* SELECTION:
What’s good about this novel? The prose is excellent and Smiley can construct a great narrative voice for Eliza, together with snappy dialogue. The historical research has been done and the novel, in the years before the Civil War, inhabits its period very credibly.
What’s not so good? The amateur detectives/disappearing women plot which dominates the second half doesn’t carry conviction, beyond making the point that women could disappear at any time without men being bothered.. There are half-hearted references to slavery and the coming war, but these are never really pursued either. If you’re a historical fiction fan there’s lots to get stuck into here, and Smiley is an assured guide to the Gold Rush California of the mid-nineteenth century. If you’re after a critique of the historical sex industry this is not it, and neither is Smiley an assured writer of a detective novel. Curate’s eggish on the whole.

After the death of her husband Eliza decides not to return to strict family in Kalamazoo, she was married to the wrong man and his death was something of a relief. In order to survive Eliza starts to work in a brothel in Monterey, the town she ended up in. The work is not arduous and the madame looks after her girls. Eliza makes friends with another prostitute, one who caters to women, and they share their hopes. However when women start turning up dead, Eliza and her friend investigate.
I found this book very odd, I have to say. Eliza is a feisty character and I liked a lot of the feminist principles and the consideration of slavery on the brink of the American Civil War. However I found much of it disconcerting and unrealistic - the attitude of the madame at the brothel for a start. The depiction of prostitution as a pleasant and easy enough way to earn money was too much.

'A Dangerous Business' is an unconventional crime novel, set in frontier America in the mid 19th century. The point of view character is Eliza, a sex worker at a brothel. Eliza is content enough with this line of work, thanks to working at a well run place where the women are well cared for, but even her boss admits it is a 'dangerous business' - but as she adds, so is being a woman full stop. And that is proven true as a string of murders and disappearances of young woman occurs in the town. Eliza decides to investigate, with the help of her friend Jean.

* RECORDS:

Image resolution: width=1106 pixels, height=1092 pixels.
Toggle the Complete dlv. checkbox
==
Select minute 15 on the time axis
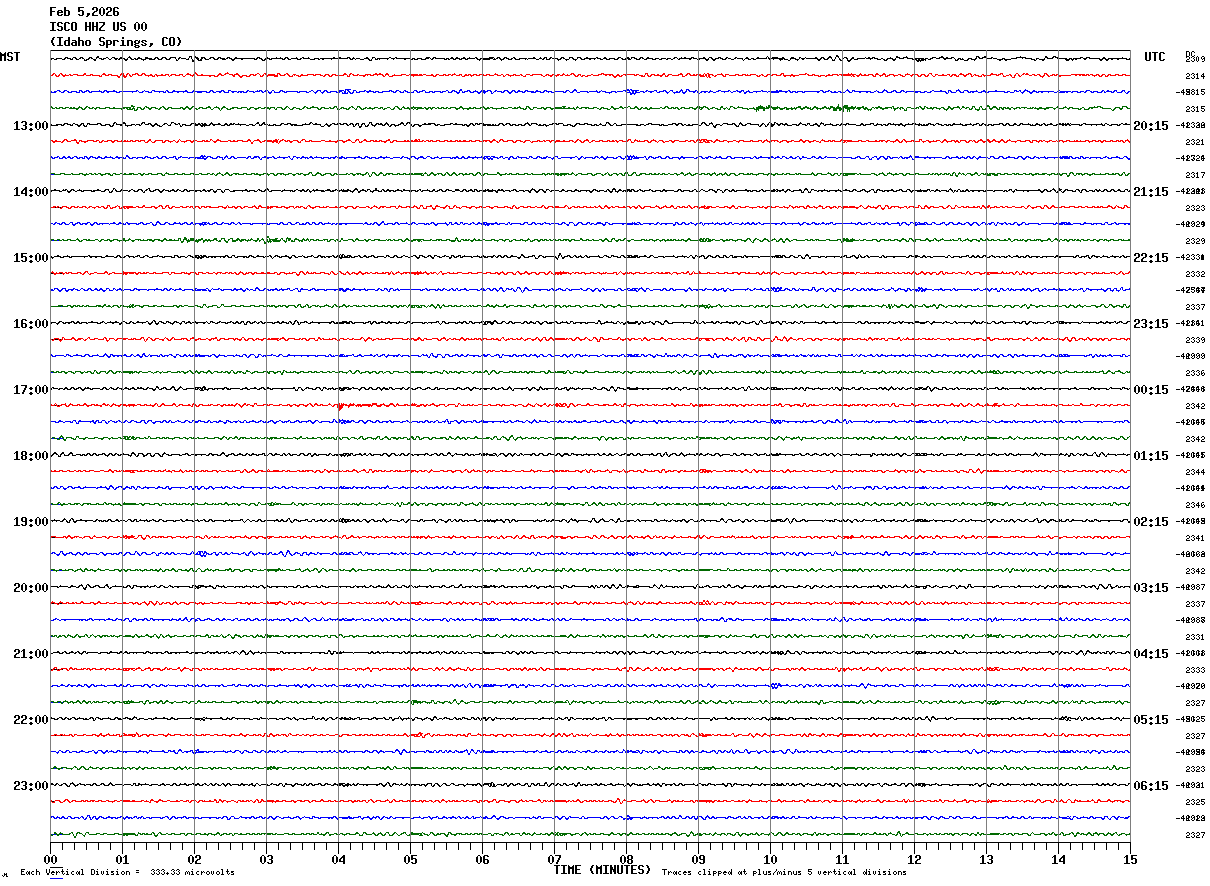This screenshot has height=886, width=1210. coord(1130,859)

* SHORT PROBLEM: Continue the reviews of the novel 'A Dangerous Business' from their last sentence.

* TASK ANSWER:
Eliza is a sympathetic character and there are good supporting characters too. I found likeable although not loveable - I didn't have that deep bond and anxiety for her wellbeing that can happen with some fictional characters. Smiley writes with a style that flows well and is easy to read, which I know from her previous books. However I found the plotting less well done, and crime/mystery novels often hinge on the plot.
The mystery never seemed cohesive enough - Eliza was never really close enough to the action, with the ability to investigate effectively enough, for it to feel like a true whodunnit. A lot of the identification of suspects was done on Eliza and Jean's 'feelings' or on clues that seem circumstantial and not enough to piece together anything from. For example, the fact that someone has stood in a graveyard where a crime never even took place is hardly evidence they are a murderer. There simply isn't enough to go on for a reader to fathom out the solution themselves from the clues alone. And to me it's essential that a mystery allows the reader the chance to work it out.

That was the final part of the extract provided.